# Math Help - Radius of convergence

Find the radius of convergence of the power series $\sum a_nx^n$ for the following choices of $(a_n; n \geq 0).$

$a_n=a^{n^2}$ for some constant $a \in (0, \infty).$
So far I have this:

$\sum a^{n^2}x^n=1+a^4x^2+a^9x^3+......$

but $|a^{n^2}| \leq |a^n|$

Therefore: $|\sum a^{n^2}x^n|=|1+a^4x^2+a^9x^3+... |\leq | \sum a^{n}x^n|=|1+(ax)^2+(ax)^3+...|$

This will only converge if $a<1$. Hence the radius of convergence of $| \sum a^{n}x^n|=|1+(ax)^2+(ax)^3+...|$ is 1 (ie. $R=1$).

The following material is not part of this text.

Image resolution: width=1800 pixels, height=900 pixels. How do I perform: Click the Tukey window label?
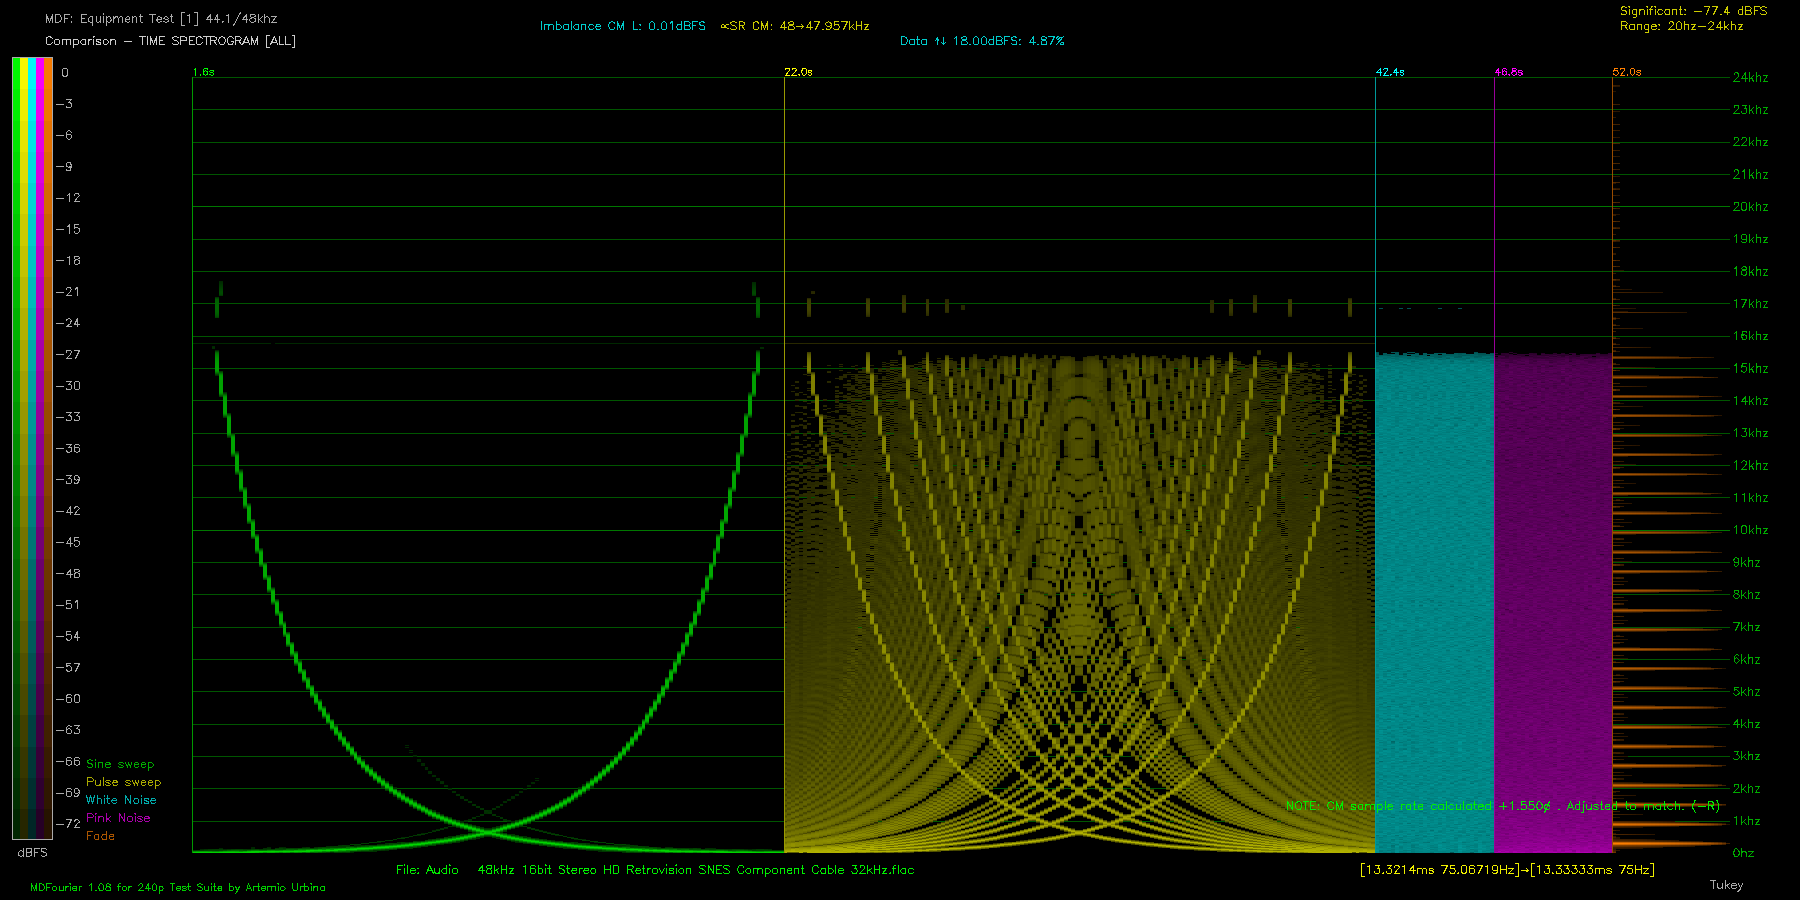[1726, 885]
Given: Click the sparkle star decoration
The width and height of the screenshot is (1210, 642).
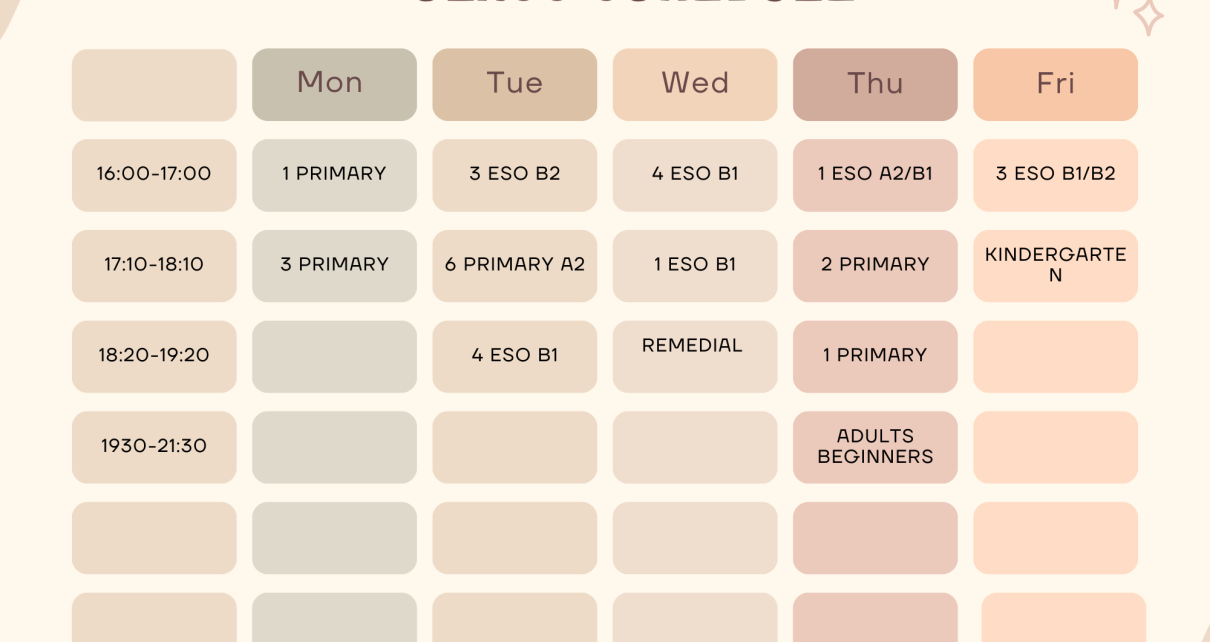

So I have an upper bound, but I can't find a lower bound. Since x can be negative (i'm assuming from the question that $x \in \mathbb{R}$) I can't just make the original power series greater than 1!

Any help would be great!

2. Hello,
Originally Posted by Showcase_22
but $|a^{n^2}| \leq |a^n|$
This is only true if a>1 !

Then this inequality
Therefore: $|\sum a^{n^2}x^n|=|1+a^4x^2+a^9x^3+... |\leq | \sum a^{n}x^n|=|1+(ax)^2+(ax)^3+...|$
is false
I don't know for the rest

3. ah, okay then.

$a^{n^2}<1$ for the power series to converge.

Hence:

$n^2 ln(a)<0$

$ln(a)<0$

hence $a<1$.

Therefore the radius of convergence is 1.

$ie. \ R=1$.

I would have to prove that the series diverges for $a \geq 1$ but I think I can do that.